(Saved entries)

((

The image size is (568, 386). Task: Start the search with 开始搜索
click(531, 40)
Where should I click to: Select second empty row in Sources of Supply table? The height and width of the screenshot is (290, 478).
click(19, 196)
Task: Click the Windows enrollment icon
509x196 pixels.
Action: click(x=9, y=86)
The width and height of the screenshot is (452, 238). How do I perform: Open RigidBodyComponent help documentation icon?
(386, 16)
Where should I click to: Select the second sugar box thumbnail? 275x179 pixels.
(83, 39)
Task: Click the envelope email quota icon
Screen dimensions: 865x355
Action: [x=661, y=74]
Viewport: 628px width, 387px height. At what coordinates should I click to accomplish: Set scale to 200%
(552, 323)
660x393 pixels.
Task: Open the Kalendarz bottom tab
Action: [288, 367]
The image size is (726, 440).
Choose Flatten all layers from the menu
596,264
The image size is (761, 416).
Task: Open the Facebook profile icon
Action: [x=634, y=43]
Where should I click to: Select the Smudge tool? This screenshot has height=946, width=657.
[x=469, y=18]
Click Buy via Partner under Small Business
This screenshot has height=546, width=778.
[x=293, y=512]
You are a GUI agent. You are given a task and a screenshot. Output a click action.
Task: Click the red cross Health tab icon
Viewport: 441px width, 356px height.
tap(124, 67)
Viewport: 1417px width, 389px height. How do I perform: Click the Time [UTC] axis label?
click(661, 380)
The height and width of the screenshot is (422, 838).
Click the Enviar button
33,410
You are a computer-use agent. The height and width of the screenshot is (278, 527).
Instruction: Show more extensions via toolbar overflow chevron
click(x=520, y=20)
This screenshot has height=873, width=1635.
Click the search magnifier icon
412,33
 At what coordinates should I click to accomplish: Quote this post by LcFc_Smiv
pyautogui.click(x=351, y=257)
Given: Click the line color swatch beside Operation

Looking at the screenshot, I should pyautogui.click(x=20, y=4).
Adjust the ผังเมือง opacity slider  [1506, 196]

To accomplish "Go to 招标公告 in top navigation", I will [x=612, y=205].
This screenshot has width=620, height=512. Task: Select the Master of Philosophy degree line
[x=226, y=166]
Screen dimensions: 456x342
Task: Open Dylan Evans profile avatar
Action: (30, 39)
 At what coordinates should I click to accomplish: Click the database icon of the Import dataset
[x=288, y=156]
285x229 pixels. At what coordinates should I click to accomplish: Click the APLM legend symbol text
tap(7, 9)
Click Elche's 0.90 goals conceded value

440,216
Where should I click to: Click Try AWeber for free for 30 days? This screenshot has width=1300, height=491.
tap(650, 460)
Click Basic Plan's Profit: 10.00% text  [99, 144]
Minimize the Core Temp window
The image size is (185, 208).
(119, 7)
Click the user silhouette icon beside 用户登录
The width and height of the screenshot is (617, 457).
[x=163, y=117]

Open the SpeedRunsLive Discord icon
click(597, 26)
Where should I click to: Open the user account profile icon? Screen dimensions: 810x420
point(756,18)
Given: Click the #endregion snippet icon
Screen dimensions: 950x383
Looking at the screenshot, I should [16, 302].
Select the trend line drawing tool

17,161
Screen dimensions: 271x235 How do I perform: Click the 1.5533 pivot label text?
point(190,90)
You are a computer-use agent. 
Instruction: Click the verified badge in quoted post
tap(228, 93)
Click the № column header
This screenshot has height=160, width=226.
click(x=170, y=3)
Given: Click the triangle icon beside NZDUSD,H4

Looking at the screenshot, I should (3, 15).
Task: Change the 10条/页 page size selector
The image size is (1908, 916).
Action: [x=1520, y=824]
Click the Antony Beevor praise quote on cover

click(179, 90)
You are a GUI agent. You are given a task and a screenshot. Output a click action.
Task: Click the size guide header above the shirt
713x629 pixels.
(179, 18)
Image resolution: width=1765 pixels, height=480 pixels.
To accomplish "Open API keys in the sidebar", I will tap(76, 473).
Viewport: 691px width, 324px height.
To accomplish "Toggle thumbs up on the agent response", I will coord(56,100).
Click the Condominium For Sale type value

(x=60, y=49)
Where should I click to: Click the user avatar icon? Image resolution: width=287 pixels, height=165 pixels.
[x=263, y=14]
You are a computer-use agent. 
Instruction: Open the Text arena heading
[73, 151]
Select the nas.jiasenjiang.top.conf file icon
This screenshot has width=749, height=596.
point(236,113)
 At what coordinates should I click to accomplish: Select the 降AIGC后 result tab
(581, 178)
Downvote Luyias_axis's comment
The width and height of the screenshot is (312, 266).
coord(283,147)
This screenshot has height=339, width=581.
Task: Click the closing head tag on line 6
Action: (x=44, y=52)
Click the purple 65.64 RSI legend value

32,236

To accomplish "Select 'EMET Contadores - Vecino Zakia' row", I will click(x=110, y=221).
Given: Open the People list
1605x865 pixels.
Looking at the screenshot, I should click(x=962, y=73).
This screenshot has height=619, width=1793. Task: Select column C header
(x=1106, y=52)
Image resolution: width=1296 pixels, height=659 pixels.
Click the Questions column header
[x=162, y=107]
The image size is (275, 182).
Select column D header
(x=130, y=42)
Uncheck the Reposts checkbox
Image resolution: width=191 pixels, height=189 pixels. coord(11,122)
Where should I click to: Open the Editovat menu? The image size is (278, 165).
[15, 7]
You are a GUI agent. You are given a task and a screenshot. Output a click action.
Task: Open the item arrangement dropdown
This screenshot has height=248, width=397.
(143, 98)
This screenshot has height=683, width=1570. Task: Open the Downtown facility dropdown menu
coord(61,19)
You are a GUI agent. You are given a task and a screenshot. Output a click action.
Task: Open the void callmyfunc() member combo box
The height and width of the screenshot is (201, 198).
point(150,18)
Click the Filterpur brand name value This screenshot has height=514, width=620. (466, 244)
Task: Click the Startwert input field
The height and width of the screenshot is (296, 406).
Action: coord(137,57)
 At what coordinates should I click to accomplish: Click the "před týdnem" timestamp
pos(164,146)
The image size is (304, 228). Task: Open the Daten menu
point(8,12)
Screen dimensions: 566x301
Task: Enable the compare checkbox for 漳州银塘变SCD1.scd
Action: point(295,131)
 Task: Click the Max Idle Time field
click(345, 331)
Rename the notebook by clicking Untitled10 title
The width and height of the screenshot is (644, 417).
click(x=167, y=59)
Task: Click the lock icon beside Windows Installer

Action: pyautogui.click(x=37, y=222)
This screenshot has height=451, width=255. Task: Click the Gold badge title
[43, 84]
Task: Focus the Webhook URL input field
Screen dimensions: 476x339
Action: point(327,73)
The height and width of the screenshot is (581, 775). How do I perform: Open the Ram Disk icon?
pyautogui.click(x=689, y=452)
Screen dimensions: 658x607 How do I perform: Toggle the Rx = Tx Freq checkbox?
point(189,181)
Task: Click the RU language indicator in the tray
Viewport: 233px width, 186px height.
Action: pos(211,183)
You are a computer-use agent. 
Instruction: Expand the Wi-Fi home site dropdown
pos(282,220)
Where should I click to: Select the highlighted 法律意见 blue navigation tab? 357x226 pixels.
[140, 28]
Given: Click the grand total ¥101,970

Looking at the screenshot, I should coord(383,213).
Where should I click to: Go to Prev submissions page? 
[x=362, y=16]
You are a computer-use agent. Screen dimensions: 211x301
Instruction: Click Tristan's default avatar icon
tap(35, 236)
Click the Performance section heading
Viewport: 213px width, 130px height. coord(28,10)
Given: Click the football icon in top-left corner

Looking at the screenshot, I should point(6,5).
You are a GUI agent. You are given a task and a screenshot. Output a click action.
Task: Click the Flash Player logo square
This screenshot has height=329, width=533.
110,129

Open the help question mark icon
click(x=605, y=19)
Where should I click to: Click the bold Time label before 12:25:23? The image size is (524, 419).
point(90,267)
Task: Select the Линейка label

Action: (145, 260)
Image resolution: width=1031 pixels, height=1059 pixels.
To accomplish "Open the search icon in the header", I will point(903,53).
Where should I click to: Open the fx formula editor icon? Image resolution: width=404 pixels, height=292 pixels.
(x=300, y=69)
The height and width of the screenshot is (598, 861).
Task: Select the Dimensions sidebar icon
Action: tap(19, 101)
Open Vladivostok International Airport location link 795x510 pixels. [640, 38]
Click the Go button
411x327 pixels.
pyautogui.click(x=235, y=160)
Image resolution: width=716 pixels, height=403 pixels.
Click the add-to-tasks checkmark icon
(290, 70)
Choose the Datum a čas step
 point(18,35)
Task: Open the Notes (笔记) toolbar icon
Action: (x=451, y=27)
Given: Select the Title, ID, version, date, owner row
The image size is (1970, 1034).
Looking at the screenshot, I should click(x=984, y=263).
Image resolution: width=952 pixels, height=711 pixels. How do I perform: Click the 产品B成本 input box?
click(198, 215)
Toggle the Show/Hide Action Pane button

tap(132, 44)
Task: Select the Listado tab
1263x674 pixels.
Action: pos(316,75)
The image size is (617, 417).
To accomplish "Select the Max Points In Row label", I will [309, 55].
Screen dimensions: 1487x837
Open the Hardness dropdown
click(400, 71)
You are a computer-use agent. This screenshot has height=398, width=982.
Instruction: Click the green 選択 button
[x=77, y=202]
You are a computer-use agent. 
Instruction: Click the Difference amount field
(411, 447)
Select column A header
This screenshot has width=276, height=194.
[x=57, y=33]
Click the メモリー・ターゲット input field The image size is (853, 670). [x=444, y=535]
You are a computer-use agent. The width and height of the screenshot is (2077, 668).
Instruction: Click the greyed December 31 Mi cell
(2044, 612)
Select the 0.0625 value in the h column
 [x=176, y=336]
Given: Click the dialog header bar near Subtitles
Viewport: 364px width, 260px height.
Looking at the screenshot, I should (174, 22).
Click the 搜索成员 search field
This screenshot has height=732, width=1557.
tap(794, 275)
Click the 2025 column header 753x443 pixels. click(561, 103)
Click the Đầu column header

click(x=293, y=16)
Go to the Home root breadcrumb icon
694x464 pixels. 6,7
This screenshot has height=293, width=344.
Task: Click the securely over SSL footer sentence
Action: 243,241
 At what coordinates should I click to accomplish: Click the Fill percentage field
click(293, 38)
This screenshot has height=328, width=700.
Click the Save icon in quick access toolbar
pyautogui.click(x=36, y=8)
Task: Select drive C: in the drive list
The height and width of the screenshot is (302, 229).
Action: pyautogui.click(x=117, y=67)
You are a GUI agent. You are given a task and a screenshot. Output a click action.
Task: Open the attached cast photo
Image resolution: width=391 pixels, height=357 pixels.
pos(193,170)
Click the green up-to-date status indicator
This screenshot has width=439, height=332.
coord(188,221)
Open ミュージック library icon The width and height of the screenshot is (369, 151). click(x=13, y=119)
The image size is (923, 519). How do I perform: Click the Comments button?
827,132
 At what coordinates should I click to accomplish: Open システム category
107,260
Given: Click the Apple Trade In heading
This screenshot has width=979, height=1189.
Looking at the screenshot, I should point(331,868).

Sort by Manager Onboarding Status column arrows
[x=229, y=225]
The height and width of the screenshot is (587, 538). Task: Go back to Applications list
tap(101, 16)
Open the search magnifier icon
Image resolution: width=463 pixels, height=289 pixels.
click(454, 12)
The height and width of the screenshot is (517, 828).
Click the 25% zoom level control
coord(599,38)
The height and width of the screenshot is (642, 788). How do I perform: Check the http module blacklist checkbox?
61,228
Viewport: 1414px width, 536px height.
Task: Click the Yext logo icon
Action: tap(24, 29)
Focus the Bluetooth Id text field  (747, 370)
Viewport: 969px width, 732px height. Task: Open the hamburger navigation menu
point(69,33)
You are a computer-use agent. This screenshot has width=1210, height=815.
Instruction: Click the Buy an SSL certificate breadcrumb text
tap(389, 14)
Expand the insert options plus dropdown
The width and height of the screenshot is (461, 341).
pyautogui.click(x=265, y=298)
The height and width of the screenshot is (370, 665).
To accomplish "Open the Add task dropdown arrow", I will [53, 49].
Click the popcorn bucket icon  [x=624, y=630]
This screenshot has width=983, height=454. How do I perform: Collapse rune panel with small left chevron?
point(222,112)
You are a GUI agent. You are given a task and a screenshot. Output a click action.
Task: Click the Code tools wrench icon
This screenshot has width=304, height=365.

))

> **What to produce**: Give back exactly the lines from the first line of the records through the line holding "The image size is (726, 440).", including both of those lines and leaving out all others.

> **Task answer**:
The image size is (568, 386). Task: Start the search with 开始搜索
click(531, 40)
Where should I click to: Select second empty row in Sources of Supply table? The height and width of the screenshot is (290, 478).
click(19, 196)
Task: Click the Windows enrollment icon
509x196 pixels.
Action: click(x=9, y=86)
The width and height of the screenshot is (452, 238). How do I perform: Open RigidBodyComponent help documentation icon?
(386, 16)
Where should I click to: Select the second sugar box thumbnail? 275x179 pixels.
(83, 39)
Task: Click the envelope email quota icon
Screen dimensions: 865x355
Action: [x=661, y=74]
Viewport: 628px width, 387px height. At what coordinates should I click to accomplish: Set scale to 200%
(552, 323)
660x393 pixels.
Task: Open the Kalendarz bottom tab
Action: [288, 367]
The image size is (726, 440).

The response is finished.